When I run the code it complaints about missing libmkl_intel_lp64.so but when i do ldd for xhpl, it shows no dependency on libmkl_intel_lp64.so. Moreover i’ve used openblas to compile HPL not sure why is it asking for an intel make library!

Any suggestions.

What I run:
/root/hpl/mpich/bin/mpirun -np 1 -hostfile nodes ./run_linpack

Error:
libmkl_intel_lp64.so: cannot open shared object file: No such file or directory

Dependency tree:
ldd xhpl
linux-vdso.so.1 => (0x00007ffeb597c000)
libpthread.so.0 => /lib64/libpthread.so.0 (0x00007fd1e10f4000)
libdgemm.so.1 => /root/hpl/hpl-2.0_FERMI_v15_latest/src/cuda/libdgemm.so.1 (0x00007fd1e0eeb000)
libcublas.so.9.1 => /usr/local/cuda/lib64/libcublas.so.9.1 (0x00007fd1dd954000)
libcuda.so.1 => /usr/lib64/nvidia/libcuda.so.1 (0x00007fd1dcdb4000)
libcudart.so.9.1 => /usr/local/cuda/lib64/libcudart.so.9.1 (0x00007fd1dcb45000)
libopenblas.so.0 => /root/hpl/openblas/lib/libopenblas.so.0 (0x00007fd1dbbb6000)
libmpi.so.12 => /root/hpl/mpich/lib/libmpi.so.12 (0x00007fd1db737000)
libgomp.so.1 => /lib64/libgomp.so.1 (0x00007fd1db510000)
libc.so.6 => /lib64/libc.so.6 (0x00007fd1db14d000)
/lib64/ld-linux-x86-64.so.2 (0x00005633fe7d7000)
librt.so.1 => /lib64/librt.so.1 (0x00007fd1daf45000)
libdl.so.2 => /lib64/libdl.so.2 (0x00007fd1dad40000)
libstdc++.so.6 => /lib64/libstdc++.so.6 (0x00007fd1daa38000)
libm.so.6 => /lib64/libm.so.6 (0x00007fd1da736000)
libgcc_s.so.1 => /lib64/libgcc_s.so.1 (0x00007fd1da51f000)
libnvidia-fatbinaryloader.so.390.30 => /usr/lib64/nvidia/libnvidia-fatbinaryloader.so.390.30 (0x00007fd1da2d3000)
libgfortran.so.3 => /lib64/libgfortran.so.3 (0x00007fd1d9fb1000)
libquadmath.so.0 => /lib64/libquadmath.so.0 (0x00007fd1d9d74000)

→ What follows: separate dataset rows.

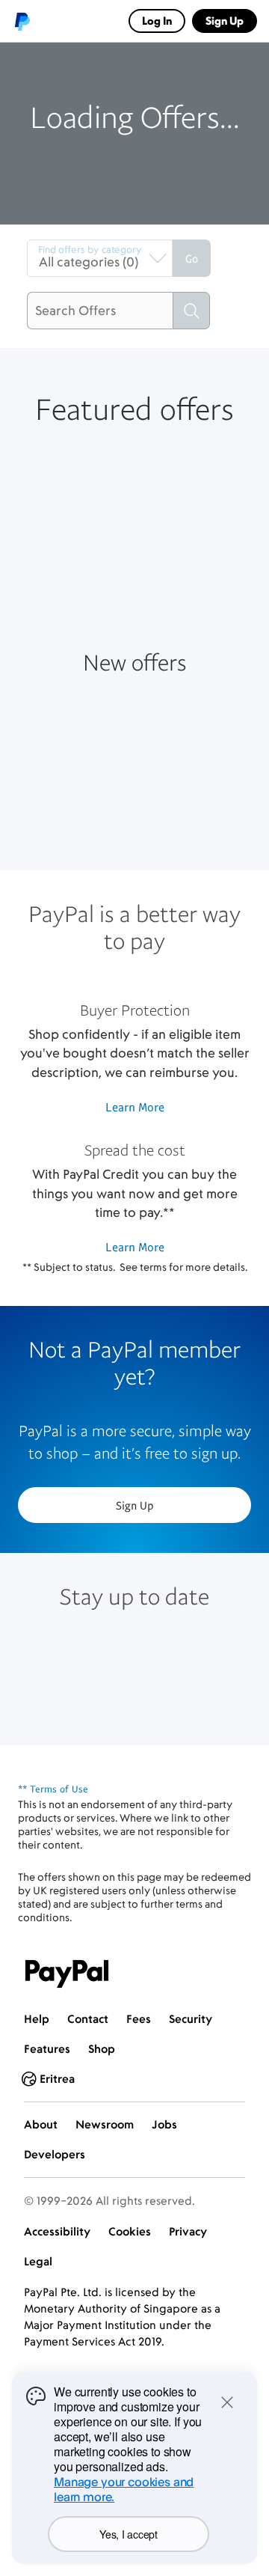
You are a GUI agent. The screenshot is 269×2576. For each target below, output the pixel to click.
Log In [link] (157, 20)
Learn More (134, 1106)
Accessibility (57, 2231)
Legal (38, 2261)
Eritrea (57, 2078)
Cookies (129, 2231)
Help (36, 2018)
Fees (138, 2018)
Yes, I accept (128, 2534)
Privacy (188, 2231)
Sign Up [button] (135, 1505)
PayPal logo (21, 21)
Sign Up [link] (224, 20)
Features (47, 2048)
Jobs (164, 2124)
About (41, 2124)
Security (190, 2018)
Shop (101, 2048)
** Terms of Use (53, 1789)
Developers (54, 2154)
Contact (87, 2018)
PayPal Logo (67, 1974)
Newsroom (104, 2124)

*Can’t see libmkl_intel_lp64.so mentioned anywhere there but still everytime i run HPL it complaints about missing libmkl_intel_lp64.so

Thanks,
Karan

my guess would be that your Make.CUDA file is calling out a link dependency on MKL.

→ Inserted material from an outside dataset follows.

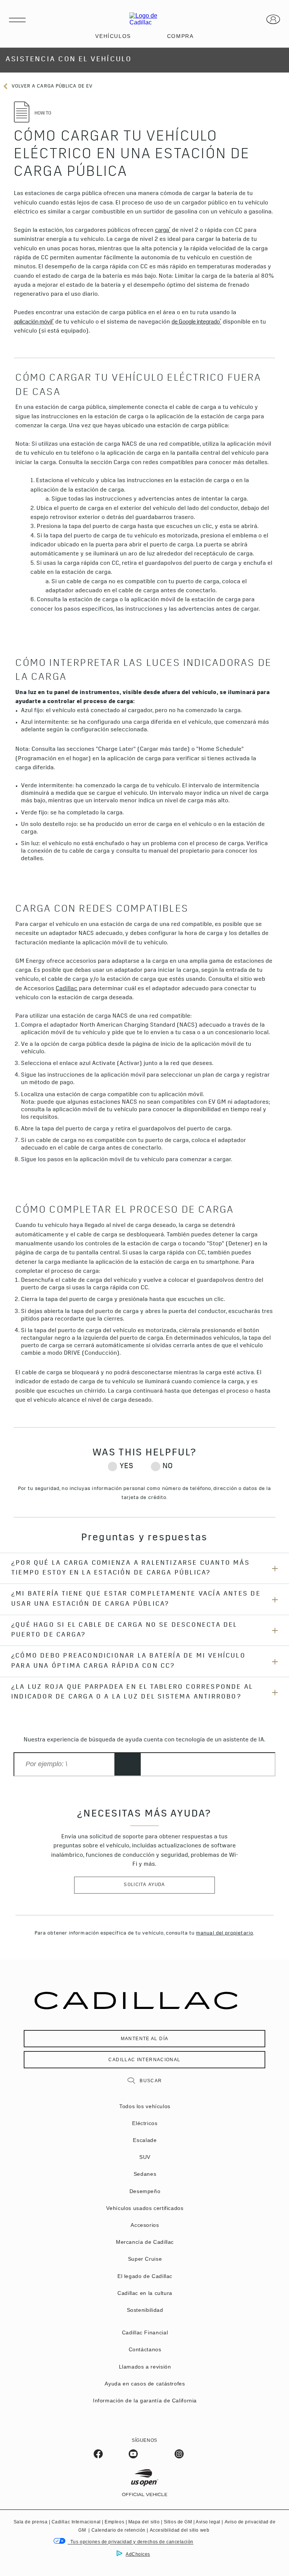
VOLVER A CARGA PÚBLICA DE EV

For example the libdgemm.so that gets built may be depending on MKL.

try lddtree instead of ldd

note that lddtree is not part of a standard linux install; you’ll need to google around and learn how to install it yourself if you want to use it. Another similar tool is tldd.

However, if you don’t want to install something, just run ldd on the dependent libraries such as libdgemm.so

But it’s probably even simpler if you just carefully inspect and parse the Make.CUDA

Having said all that, I think you’re unlikely to get interesting or useful results using that very old version of HPL on any modern (e.g. Maxwell, Pascal, or Volta) GPUs. It was designed with Fermi in mind.

If you google around on these forums for other references to HPL, you’ll find more description about this; I’m not going to repeat it all here.